As water becomes scarcer and more expensive, one would expect the alternatives to be explored and implemented so that we never again need to worry about shortages again.
Instead of unjustly enriching a few water merchants, the increasing value of fresh water should justify greater investments in infrastructure to make and transport water. Is California politics too corrupt to allow this to happen?
Lou Valero says
Is there any wonder?
Damon Woods says
Thanks for the information. I read recently, that your favorite Congressman- Josh Harder tacked on some $ to the infrastructure bill for added capacity of reservoirs- but, it seems he only set in motion funds for the Livermore area’s water supply (which he does not even represent?). Hmm, I wonder why that is….
John Duarte says
I agree that we do need to look at water scarcity as a possible economic advantage to some. Water scarcity is housing scarcity.
The ill-conceived proposed MID / SF water sale was to supply a specific home development. One acre foot of water on a long term contract to a developer can facilitate $10M in real estate development.
Anita Young says
Hand-in-hand with developing alternative sources of water is practicing sustainable agriculture. Here is the letter to the editor I wrote to the Bee recently:
A May 6 editorial in the Los Angeles Times led with the outrageous headline “There is no drought.” Read beyond the headline and you learn what the editors mean: we are not in a drought (they typically last from two to ten years); we are experiencing climate change and this is our new normal.
Part of our new normal is erratic rainfall. According to the Times, we are getting as much precipitation as ever but the old pattern of a full Sierra snowpack that gradually melts to feed our rivers is no longer the reality.
Farmers need water to grow the crops that built our local economy and help feed the world. If they can’t get it from the river, they’ll pump it from underground. Nuts, our most lucrative local crop, take an enormous amount of water to produce. To grow a pound of almonds takes 1,900 gallons. Unlike field crops, nut orchards cannot be fallowed and allowed to go unirrigated. So, as our new normal results in less river water for farming, crops like nuts become unsustainable.

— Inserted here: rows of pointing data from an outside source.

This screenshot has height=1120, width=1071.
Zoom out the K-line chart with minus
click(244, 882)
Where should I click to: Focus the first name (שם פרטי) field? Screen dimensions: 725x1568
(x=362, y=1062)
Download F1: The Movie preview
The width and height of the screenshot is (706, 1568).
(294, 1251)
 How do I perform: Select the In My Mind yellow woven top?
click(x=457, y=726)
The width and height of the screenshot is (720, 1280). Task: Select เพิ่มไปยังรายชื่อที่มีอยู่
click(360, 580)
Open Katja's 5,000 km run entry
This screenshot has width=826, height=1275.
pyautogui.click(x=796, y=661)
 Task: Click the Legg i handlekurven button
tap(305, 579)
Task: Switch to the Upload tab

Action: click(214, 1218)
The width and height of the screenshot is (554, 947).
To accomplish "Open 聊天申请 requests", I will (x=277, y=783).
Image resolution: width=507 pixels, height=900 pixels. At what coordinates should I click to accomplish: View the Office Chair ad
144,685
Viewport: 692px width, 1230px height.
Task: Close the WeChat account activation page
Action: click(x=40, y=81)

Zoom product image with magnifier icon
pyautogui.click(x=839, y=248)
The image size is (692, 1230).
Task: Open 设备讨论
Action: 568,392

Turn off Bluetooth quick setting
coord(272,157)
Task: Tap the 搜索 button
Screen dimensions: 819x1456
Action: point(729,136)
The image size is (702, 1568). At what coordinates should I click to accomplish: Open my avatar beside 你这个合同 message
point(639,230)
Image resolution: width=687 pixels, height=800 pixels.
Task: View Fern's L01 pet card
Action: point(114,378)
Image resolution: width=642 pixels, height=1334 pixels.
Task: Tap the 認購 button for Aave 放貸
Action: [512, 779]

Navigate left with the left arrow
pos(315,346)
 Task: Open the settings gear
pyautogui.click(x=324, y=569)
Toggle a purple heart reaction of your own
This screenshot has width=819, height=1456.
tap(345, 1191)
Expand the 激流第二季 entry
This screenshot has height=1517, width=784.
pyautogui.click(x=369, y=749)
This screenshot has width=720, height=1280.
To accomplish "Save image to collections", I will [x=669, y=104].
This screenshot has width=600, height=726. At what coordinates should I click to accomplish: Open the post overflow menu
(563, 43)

They are unsustainable because water is being pumped out of aquifers faster that it can naturally be replaced. This has caused permanent damage to some aquifers. Our new normal calls for less acreage planted in high water demand crops, especially new nut orchards. 62% of the almond harvest is exported, so in effect we are exporting our water to other countries. Water is a resource that has to serve many uses, including local clean drinking water and lifecycle needs of other species. We really cannot afford to send our water away.
Eric Caine says
Thank you Anita. Well-reasoned and well-said.